◆ What you will do ◆
Repeat the bug report below word for word, from "Now I want to" to "a hdfs FileSystem.".

◆ Source passage ◆
※ ※ ※

Moritz Moeller created PIG-3246:
-----------------------------------
Summary: not possible to use remote filesystems (S3) in a pig
script
Key: PIG-3246
URL: https://issues.apache.org/jira/browse/PIG-3246
Project: Pig
Issue Type: Bug
Environment: Apache Pig version 0.10.0-cdh4.2.0 (rexported)
Hadoop 2.0.0-cdh4.2.0
Reporter: Moritz Moeller
My Hadoop cluster is configured using hdfs://namenode/, hdfs dfs + Pig scripts
work fine.
Now I want to read data from S3, hdfs dfs -ls s3n://mybucket/file.csv works
fine.
A Pig script doing LOAD 's3n://mybucket/test.csv' however fails - looks as if
Pig is performing the LOAD request using a hdfs FileSystem.
I wasn't sure whether to mark this as bug or improvement as I do not know if
this should be possible - but as it is a basic feature for Hadoop I guess it
should work in Pig, too.
org.apache.pig.backend.executionengine.ExecException: ERROR 2118:
java.net.UnknownHostException: mybucket
at
org.apache.pig.backend.hadoop.executionengine.mapReduceLayer.PigInputFormat.getSplits(PigInputFormat.java:288)
at
org.apache.hadoop.mapreduce.JobSubmitter.writeNewSplits(JobSubmitter.java:452)
at
org.apache.hadoop.mapreduce.JobSubmitter.writeSplits(JobSubmitter.java:469)
at
org.apache.hadoop.mapreduce.JobSubmitter.submitJobInternal(JobSubmitter.java:366)
at org.apache.hadoop.mapreduce.Job$11.run(Job.java:1218)
at org.apache.hadoop.mapreduce.Job$11.run(Job.java:1215)
at java.security.AccessController.doPrivileged(Native Method)
at javax.security.auth.Subject.doAs(Subject.java:415)
at
org.apache.hadoop.security.UserGroupInformation.doAs(UserGroupInformation.java:1408)
at org.apache.hadoop.mapreduce.Job.submit(Job.java:1215)
at
org.apache.hadoop.mapreduce.lib.jobcontrol.ControlledJob.submit(ControlledJob.java:336)
at
org.apache.hadoop.mapreduce.lib.jobcontrol.JobControl.run(JobControl.java:233)
at java.lang.Thread.run(Thread.java:722)
at
org.apache.pig.backend.hadoop.executionengine.mapReduceLayer.MapReduceLauncher$1.run(MapReduceLauncher.java:257)
Caused by: java.lang.IllegalArgumentException: java.net.UnknownHostException:
sdfa
at
org.apache.hadoop.security.SecurityUtil.buildTokenService(SecurityUtil.java:414)
at
org.apache.hadoop.security.SecurityUtil.buildDTServiceName(SecurityUtil.java:295)
at
org.apache.hadoop.fs.FileSystem.getCanonicalServiceName(FileSystem.java:247)

※ ※ ※

Target pointing data:
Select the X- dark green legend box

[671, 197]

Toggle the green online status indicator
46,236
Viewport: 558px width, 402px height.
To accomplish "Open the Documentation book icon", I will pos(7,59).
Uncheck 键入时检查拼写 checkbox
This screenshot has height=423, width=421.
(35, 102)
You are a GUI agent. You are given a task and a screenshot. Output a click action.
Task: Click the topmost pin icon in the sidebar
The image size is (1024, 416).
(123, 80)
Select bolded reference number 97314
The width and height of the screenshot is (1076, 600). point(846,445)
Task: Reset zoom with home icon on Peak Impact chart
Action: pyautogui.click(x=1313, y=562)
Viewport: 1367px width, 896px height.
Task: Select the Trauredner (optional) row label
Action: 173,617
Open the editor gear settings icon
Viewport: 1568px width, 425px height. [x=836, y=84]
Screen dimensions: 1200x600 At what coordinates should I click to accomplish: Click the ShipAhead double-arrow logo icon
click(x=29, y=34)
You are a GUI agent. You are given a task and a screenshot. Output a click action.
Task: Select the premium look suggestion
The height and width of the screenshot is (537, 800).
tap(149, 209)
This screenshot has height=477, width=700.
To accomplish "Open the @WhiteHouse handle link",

※ ※ ※

◆ Result of the exercise ◆
Now I want to read data from S3, hdfs dfs -ls s3n://mybucket/file.csv works
fine.
A Pig script doing LOAD 's3n://mybucket/test.csv' however fails - looks as if
Pig is performing the LOAD request using a hdfs FileSystem.